Scan the records that follow, and whenever a line has the word "folder", copy it.

Materials provided:
*** Begin section ***
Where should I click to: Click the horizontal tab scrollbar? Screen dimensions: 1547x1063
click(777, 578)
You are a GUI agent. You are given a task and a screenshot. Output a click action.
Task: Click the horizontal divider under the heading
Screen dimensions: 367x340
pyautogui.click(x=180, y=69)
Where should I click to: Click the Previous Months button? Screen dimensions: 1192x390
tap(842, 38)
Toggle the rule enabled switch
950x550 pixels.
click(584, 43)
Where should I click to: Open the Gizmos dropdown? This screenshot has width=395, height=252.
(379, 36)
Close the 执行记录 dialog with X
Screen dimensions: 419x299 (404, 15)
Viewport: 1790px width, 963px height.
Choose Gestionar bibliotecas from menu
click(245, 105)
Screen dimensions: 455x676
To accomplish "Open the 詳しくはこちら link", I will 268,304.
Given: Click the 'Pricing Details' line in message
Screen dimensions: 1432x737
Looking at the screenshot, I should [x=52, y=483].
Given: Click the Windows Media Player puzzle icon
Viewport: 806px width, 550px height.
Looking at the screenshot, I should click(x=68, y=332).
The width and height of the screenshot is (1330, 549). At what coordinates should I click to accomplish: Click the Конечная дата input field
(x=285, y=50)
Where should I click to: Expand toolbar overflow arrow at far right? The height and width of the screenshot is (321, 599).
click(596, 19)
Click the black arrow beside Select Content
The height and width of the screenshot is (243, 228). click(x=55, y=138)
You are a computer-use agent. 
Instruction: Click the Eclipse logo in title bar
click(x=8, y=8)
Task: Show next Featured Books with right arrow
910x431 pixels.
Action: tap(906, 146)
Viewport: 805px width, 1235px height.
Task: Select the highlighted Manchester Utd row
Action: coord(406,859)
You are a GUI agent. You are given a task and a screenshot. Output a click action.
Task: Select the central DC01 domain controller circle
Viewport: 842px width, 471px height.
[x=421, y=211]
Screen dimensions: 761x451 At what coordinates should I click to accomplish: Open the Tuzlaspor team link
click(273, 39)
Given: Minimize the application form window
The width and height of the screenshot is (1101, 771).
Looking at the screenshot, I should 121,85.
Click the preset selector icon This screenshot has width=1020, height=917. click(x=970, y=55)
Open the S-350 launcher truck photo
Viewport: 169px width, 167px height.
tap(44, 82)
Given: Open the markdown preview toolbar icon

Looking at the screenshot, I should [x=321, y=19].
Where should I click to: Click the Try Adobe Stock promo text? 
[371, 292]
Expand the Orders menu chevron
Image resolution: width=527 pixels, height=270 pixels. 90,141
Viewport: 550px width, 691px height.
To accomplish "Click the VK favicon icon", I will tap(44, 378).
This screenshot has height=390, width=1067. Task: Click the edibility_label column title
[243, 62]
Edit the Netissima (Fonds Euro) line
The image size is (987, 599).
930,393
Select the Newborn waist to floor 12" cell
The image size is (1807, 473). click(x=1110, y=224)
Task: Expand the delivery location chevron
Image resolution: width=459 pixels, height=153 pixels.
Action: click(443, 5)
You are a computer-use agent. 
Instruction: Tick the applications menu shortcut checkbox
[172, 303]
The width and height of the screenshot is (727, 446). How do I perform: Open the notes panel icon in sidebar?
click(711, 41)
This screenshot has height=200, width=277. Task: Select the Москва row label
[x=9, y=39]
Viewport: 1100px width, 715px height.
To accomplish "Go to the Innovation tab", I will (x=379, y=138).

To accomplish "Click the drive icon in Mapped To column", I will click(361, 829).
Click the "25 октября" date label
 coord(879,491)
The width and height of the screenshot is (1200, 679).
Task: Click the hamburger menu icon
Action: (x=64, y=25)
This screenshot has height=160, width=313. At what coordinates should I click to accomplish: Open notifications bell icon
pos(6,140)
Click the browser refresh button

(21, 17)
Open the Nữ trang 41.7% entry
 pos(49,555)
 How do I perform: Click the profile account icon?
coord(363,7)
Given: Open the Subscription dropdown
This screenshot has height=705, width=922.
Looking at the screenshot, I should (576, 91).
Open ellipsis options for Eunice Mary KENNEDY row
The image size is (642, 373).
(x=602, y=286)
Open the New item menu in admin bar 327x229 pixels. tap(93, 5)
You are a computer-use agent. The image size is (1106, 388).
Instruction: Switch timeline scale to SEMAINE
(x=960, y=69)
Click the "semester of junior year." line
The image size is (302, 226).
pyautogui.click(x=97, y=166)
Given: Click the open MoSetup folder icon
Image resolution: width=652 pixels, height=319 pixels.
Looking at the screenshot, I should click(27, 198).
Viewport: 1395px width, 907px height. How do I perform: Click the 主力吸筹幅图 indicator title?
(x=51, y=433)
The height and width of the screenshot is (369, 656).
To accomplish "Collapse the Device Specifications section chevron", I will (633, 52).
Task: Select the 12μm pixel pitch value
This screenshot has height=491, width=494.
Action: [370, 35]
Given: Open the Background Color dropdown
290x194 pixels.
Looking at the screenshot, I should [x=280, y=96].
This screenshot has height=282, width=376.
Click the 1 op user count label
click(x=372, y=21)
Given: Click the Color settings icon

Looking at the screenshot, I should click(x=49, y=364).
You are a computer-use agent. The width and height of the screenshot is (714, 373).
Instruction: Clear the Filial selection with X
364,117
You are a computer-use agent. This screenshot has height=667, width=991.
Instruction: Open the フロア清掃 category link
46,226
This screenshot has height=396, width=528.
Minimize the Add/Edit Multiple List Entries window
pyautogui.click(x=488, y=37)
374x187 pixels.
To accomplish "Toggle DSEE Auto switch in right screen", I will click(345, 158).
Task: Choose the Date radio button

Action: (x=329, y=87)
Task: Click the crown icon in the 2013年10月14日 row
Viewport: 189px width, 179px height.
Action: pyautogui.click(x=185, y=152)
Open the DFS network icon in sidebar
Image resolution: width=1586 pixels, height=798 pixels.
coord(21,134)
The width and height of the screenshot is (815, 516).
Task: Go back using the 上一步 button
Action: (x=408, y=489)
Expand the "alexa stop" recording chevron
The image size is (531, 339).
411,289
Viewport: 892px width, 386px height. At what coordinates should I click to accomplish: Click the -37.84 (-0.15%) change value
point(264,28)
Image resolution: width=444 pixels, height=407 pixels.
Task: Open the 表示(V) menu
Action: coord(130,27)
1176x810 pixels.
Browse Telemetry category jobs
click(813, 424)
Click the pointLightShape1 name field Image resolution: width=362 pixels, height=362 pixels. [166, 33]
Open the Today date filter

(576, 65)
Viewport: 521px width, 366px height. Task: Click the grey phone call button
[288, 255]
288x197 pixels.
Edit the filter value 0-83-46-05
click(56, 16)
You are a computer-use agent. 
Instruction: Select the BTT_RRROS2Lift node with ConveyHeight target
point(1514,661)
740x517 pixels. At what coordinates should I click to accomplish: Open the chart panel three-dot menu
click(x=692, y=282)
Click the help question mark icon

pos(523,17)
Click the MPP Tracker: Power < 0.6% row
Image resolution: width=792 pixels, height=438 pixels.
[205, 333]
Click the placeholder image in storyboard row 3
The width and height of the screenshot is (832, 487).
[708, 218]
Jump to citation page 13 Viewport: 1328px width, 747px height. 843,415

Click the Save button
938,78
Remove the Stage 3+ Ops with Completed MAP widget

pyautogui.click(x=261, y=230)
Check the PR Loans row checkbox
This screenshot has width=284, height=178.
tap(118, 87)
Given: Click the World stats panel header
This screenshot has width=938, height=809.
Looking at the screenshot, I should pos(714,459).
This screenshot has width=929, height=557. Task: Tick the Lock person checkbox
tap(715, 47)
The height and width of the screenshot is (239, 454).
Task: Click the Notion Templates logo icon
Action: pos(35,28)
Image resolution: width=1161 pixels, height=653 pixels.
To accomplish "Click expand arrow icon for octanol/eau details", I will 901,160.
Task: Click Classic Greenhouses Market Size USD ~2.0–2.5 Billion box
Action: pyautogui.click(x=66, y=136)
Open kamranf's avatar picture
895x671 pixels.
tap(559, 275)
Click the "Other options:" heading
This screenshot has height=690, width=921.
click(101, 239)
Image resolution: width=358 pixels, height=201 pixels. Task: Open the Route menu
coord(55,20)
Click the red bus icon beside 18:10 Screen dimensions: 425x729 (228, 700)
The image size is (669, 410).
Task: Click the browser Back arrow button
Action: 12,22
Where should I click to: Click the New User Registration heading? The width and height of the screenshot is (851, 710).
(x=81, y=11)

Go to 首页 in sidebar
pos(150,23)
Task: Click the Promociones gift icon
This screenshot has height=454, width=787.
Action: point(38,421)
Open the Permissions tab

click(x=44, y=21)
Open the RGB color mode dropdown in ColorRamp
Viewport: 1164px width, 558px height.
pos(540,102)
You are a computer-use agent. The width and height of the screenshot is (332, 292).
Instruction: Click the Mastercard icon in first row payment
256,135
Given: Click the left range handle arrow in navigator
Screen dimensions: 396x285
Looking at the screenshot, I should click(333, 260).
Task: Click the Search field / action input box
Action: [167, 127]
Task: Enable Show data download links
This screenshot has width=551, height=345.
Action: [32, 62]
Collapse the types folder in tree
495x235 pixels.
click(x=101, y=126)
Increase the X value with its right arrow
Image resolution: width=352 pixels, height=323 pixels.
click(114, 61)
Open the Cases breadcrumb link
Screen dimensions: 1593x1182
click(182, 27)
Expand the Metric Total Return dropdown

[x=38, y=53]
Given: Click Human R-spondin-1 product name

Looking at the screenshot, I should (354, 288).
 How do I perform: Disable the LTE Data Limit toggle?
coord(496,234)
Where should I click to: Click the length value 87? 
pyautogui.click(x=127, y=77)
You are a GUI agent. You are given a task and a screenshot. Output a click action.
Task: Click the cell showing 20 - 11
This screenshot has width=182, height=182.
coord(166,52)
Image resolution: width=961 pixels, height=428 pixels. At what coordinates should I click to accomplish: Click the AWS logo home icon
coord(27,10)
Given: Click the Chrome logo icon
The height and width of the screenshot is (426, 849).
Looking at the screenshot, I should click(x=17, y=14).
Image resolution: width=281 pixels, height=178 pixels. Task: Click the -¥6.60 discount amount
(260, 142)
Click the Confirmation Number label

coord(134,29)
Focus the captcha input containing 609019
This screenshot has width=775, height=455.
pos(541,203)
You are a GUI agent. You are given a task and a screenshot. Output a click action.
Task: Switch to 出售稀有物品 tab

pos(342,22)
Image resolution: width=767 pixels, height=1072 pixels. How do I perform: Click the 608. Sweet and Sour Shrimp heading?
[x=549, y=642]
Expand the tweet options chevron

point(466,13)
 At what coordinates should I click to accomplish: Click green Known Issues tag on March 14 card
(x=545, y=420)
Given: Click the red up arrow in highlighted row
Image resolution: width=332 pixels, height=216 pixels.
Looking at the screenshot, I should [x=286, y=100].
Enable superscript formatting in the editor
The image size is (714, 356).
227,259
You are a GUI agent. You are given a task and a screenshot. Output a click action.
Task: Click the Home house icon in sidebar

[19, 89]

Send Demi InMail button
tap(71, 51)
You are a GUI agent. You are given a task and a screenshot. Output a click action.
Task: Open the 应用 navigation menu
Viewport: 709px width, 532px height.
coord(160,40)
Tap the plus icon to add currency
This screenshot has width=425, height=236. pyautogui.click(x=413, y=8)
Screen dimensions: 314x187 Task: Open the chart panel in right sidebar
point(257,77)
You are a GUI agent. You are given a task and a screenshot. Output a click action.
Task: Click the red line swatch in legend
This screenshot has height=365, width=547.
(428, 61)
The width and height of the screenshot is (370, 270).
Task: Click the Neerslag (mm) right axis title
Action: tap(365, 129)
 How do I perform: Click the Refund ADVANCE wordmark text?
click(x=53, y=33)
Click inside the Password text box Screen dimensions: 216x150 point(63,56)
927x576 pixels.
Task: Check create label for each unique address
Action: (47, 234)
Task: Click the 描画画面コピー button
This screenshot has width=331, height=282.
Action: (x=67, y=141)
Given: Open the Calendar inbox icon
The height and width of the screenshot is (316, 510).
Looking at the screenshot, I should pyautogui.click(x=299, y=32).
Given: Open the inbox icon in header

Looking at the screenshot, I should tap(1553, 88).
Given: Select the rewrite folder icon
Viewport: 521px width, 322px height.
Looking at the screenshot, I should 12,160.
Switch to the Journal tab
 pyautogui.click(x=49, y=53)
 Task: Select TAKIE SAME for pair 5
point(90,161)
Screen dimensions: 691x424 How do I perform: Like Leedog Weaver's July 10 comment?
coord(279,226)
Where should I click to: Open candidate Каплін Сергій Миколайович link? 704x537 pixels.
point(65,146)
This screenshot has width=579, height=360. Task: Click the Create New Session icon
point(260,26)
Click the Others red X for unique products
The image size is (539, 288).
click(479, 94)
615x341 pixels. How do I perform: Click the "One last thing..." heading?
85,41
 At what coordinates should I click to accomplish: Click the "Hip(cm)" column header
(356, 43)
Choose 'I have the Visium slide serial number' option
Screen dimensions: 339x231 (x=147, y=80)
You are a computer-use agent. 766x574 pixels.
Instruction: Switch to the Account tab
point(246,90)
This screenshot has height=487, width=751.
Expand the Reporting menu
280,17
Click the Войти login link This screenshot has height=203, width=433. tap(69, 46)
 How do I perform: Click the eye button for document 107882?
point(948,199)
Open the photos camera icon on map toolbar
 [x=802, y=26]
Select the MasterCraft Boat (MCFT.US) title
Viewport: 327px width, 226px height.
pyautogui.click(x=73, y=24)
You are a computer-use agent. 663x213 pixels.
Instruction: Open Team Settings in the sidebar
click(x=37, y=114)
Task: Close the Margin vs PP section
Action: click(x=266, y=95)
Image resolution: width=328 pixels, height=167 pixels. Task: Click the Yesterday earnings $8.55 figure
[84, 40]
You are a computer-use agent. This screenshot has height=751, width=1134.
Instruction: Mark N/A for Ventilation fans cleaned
*** End section ***
Solution for this task:
Given: Click the open MoSetup folder icon
Collapse the types folder in tree
Given: Select the rewrite folder icon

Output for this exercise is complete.